Linear infra companies eye road deals as railway, power projects dry up

Linear infrastructure companies are shifting to road construction as growth in power and railway sectors slows down. 

These companies, currently engaged in the construction of power projects and rail lines, are looking for opportunities as the government focuses on building a robust highway network across the country.

The National Highways Authority of India (NHAI), on its part, is looking to encourage such companies to participate in order to draw more bidders into highway construction. 

The ambitious plan of NHAI offers avenues in the form of build-operate-transfer (BOT), engineering, procurement, and construction (EPC), hybrid-annuity (HAM) and toll-operate-transfer (TOT) or monetisation of road assets.

“We have projects for every kind of investor. Road projects are built on various modes – BOT, HAM, EPC and TOT – and provide an opportunity for small, medium and large investors,” an NHAI official said.
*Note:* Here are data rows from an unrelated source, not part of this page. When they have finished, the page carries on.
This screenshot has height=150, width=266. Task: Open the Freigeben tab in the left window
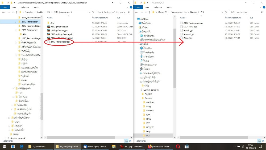[25, 7]
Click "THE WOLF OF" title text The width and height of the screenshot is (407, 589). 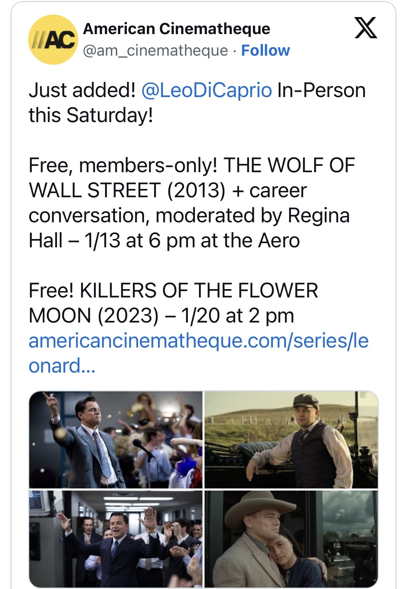289,165
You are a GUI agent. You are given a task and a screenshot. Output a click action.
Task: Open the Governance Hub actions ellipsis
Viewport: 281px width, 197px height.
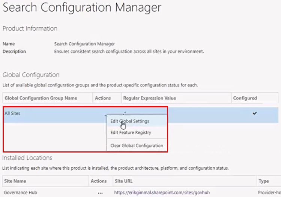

Currently, linear infrastructure companies participate in highway construction and their share in the overall road construction mix is 25 per cent. This is now expected to go up to 30 per cent. Experts feel that the reason behind this could be the financial situation of these companies.

“Maybe, the existing companies are in a situation where the banks would not lend them. It could also be that the linear infrastructure companies are hedging their risks by investing in the road sector as it is performing better than power and railways,” said Vijay Chhibber, former road secretary.  

BOT projects are usually executed by large companies that have a higher risk appetite as the construction and operation risk is borne by that company. Hybrid-annuity model projects allow mid-sized companies to invest as 40 per cent of the equity is pumped in by the government.

EPC projects are fully funded by the government and the concessionaires are hired as execution agencies that hand over completed projects to the government. Road monetisation or TOT projects are essentially new projects constructed by the Centre and offered for operation and maintenance to international investors for a longer duration, usually 25-30 years.

The TOT model in India has been developed to encourage private funding of highways that have already been developed. Under it, the concessionaire pays a one-time concession fee upfront (lumpsum). This then enables the concessionaire to operate and toll the project stretch for the pre-determined 30-year concession period.

On August 3, 2016, the Union Cabinet authorised the NHAI to monetise public-funded national highway projects that are operational and generating toll revenues for at least two years after commercial operations through the TOT model. 

About 75 operational highways completed under public funding were initially identified for potential monetisation.

The government has made allocation to the NHAI for major works under the Bharatmala Pariyojana, entrusted to the organisation for executing this. 

The money will come from the Central Road Infrastructure Fund, Permanent Bridges Fee Fund, and Monetisation of National Highways Fund.